Il faut croire qu’à Entrée Libre on cultive un certain goût du risque. Parce que c’est un réel tour d’équilibriste que l’on s’apprête à faire maintenant : prendre le parti de personnes qui tiennent des propos que l’on ne défend pas, et même, soyons franc, que l’on trouve tellement ridicule qu’on les écoute tout juste d’une oreille sans être bien sûr que le message soit capable de se rendre jusqu’au cerveau tellement il est lourd et gras.

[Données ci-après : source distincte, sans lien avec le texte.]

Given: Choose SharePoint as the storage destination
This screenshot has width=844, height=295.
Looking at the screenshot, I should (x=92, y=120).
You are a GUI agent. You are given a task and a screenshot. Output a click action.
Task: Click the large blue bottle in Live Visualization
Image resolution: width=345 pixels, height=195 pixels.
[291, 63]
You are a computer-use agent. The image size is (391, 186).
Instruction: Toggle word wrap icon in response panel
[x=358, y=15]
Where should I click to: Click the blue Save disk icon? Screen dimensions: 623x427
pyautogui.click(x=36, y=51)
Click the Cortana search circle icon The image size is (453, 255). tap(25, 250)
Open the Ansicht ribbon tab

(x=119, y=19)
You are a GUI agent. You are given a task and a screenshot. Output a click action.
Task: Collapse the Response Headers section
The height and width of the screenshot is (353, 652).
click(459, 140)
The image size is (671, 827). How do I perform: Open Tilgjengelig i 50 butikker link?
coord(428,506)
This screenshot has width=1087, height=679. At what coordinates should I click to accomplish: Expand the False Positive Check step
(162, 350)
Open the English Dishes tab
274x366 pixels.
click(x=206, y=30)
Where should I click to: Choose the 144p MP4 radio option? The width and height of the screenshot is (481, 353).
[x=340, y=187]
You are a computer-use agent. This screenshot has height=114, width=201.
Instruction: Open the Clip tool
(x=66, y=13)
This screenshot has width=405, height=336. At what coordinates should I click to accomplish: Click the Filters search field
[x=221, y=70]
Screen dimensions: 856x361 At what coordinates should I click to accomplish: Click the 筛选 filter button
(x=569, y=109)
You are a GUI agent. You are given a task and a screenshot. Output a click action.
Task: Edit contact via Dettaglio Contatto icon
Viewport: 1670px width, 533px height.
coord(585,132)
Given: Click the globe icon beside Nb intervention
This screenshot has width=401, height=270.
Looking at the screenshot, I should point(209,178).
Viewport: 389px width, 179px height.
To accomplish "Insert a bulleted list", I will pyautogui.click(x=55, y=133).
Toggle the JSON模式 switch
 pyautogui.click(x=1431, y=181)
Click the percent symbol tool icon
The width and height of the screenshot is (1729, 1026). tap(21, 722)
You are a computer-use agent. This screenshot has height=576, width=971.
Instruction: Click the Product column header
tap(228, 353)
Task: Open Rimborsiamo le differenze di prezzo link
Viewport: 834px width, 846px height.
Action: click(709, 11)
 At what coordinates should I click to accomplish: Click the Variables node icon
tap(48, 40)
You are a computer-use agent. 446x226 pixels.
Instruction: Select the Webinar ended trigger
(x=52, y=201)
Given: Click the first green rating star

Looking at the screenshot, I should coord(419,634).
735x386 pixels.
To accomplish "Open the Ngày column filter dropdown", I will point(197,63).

La nouvelle tombe en ouverture du téléjournal de Radio-Canada Estrie : « Une complotiste membre du comité de sécurité publique de Sherbrooke ». La nouvelle est ensuite étayée par des captures d’écran de la page Facebook de la personne. On peut voir pêle-mêle le partage d’un post Facebook qui commente la fermeture du compte Facebook et Tweeter du Président D. Trump comme une pression des Démocrates et de la gauche radicale; ainsi qu’un commentaire qui assimile aux Nazi la police qui intervient pour le maintien du couvre-feu.
Des idées pas très propres, on est d’accord. Et on souhaite que les citoyens et citoyennes qui s’impliquent bénévolement dans les différents comités de la ville soient globalement plus raisonnables dans leurs opinions, et partagent une certaine conception des valeurs de respect et de décence commune. A priori, on peut estimer que la police est là pour notre protection et non pour notre coercition. De même, la présidence chaotique et outrancière de D. Trump, avec en climax l’émeute au Capitole le 6 janvier, ne pousse pas à crier au scandale (et encore moins au complot) lorsque les plateformes de communication suspendent son compte. On peut toutefois s’interroger de la légitimité qu’à une compagnie privée– qui n’est pas soumise aux règles de la presse – de juger qui peut ou non s’exprimer sur sa plateforme. Suite aux reportages de Radio-Canada et aux prises de position du maire de Sherbrooke, la citoyenne « complotiste » a démissionné du comité de sécurité de la ville.
Alors, complotiste la dame? Peut-être, probablement, surement même. Et après? Dans quelle mesure être qualifié de « complotiste » par un média basé sur les opinions de la personne est une infraction ou un crime? Critiquer la police, avec des propos insultants certes, fait donc de nous des « complotistes »? Pourtant, quiconque a été dans une manifestation a déjà entendu des mots bien fleuris pour décrire la police. Quels étaient les slogans lors du Printemps érable pour qualifier le zèle de la police dans la répression de la contestation étudiante? Et le slogan de mai 1968 en France passé à la postérité : « CRS = SS ». Cette égalité est fausse (et indécente) aujourd’hui, tout comme elle l’était l’époque. Mais lorsque la police verbalise des personnes itinérantes car elles ne se conforment pas au couvre-feu, est-ce que l’on soutient encore le travail de la police?
« Complotiste », c’est le même adjectif infamant et disqualifiant que l’était « communiste » à l’époque de McCarthy, où les personnes montrant des « sympathies communistes » étaient accusées d’être des « espions à la solde des Soviétiques ». Le terme « complotiste » évolue actuellement pour décrire une pensée déviante, jugées comme non recevable et dangereuse. Elle peut l’être, et c’est la loi qui juge pour ça, pas l’opinion public ni la presse. Et la loi ne sanctionne les opinions que lorsque qu’il y a « un appel à la haine ou à la violence ».
Je n’ai qu’une confiance modérée envers la police et l’autorité de l’État en général. Je suis a priori sceptique lorsque j’entends le discours d’un élu. Et je pense en effet qu’il existe une collusion entre le monde politique et le monde de l’argent. Oui, j’avoue, c’est triste, ce manque de confiance et cette tendance vers la radicalité politique. À partir de là, dans quelle case me mettre? Est-ce que ces idées, que je ne répands pas sur Facebook mais dans un journal, me disqualifient pour être membre d’un comité de la ville de Sherbrooke? Quelles idées faut-il avoir ou non pour être éligible? Être mis à l’index pour des idées qui ne contreviennent pas à la loi, c’est un délit d’opinion. Les idées qui nous déplaisent, on les combat plutôt que de les faire condamner.